Evangelist Brian Mclaren challenges Lambeth on emerging culture
One of the emerging church's foremost figures, US evangelist Brian Mclaren, challenged the Lambeth Conference earlier this week to speak the Gospel into the world's ever-changing cultures.
Mclaren said he had come to the Lambeth Conference to speak to the more than 600 bishops and their spouses "on behalf of the people who never show up in your church, ... who are never part of your community, the multitude of people who have been created in the image of God, but who have never known the redeeming of the Spirit of God through the Good News of Jesus Christ".
He argued that religion had "orphaned" emerging culture such as materialism and technological development, and failed to answer questions raised by the "hurricane of change" in the modern world.
Mclaren went on to present his view of evangelism in what he defined as the pre-modern, modern and emerging worlds. He said that evangelism in parts of the world that are experiencing a shift from pre-modern to modern may seem "effortless", but churches in the modern world are "static and declining" and "evangelism is hard to come by".
"You might say that evangelism is almost non-existent because the Christian faith is, to be very frank, almost non-existent," he told the audience, gathered at the University of Kent, in Canterbury.
Mclaren, who was previously voted one of Time magazine's top 25 most influential evangelicals, also told the bishops that they needed to ditch "internal institutional maintenance" and focus instead on the "outward mission" of making disciples among all people. That, he said, was "our only hope of saving the church from division, diversion, implosion, irrelevance and triviality".
Mclaren remained positive about the "wonderful" and "creative" ways that Anglicans are making disciples around the world, including the Church of England's Fresh Expressions initiative to develop new ways of being church.
He also offered a fresh perspective on the challenges confronting the Anglican Communion right now, saying they could become a "great asset" to the Church if it realised "we're in a different place, different contexts and we have different challenges".

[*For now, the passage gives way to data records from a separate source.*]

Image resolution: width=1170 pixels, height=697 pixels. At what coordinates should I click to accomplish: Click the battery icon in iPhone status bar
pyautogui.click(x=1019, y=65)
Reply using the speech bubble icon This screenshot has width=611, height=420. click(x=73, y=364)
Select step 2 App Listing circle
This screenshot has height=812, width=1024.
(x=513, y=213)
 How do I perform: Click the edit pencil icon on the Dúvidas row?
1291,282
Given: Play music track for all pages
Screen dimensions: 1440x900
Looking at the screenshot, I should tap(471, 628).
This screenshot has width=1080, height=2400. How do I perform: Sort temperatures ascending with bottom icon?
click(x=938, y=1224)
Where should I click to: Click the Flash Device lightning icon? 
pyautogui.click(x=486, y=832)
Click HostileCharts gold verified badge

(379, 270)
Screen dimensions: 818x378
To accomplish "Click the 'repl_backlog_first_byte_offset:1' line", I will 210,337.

"The fact that you are a global communion means that you are forced to realise that different cultures are dealing with different struggles," he said. "There's no one-size-fits-all solution."
He encouraged the bishops to use Lambeth as an opportunity to enter the emerging, post-modern world as disciples of Christ and change history.
"What new, unimagined capacity could be stirred up in the church if we re-discovered and re-prioritised our outward mission to be the hands and feet and eyes and ears, the presence of Jesus Christ to a world in desperate need? What would happen if we turned that outward mission into the good news of hope?" Mclaren asked the bishops.
Going further, he challenged them to consider what kind of Gospel newcomers to the church were likely to hear.
"Will it be the gospel of evacuation (to heaven after death) or will it be Jesus' Gospel, the Gospel of the kingdom of God, the message that brings reconciliation, hope, transformation and engagement?"
Mclaren exhorted bishops to take a "missiological" and culturally sensitive view of homosexuality, an issue that has divided the Church particularly after the US Episcopal Church's consecration of the openly gay Gene Robinson as Bishop of New Hampshire in 2003.
"To deal with this issue of human sexuality in some places in the world is very different than in other places in the world," he said. "If you are deeply, deeply committed to making followers of Jesus Christ, you have to be conscious of those settings and the real challenge is the person in [one] setting to be conscious of the difficulties of the person in [the other] setting."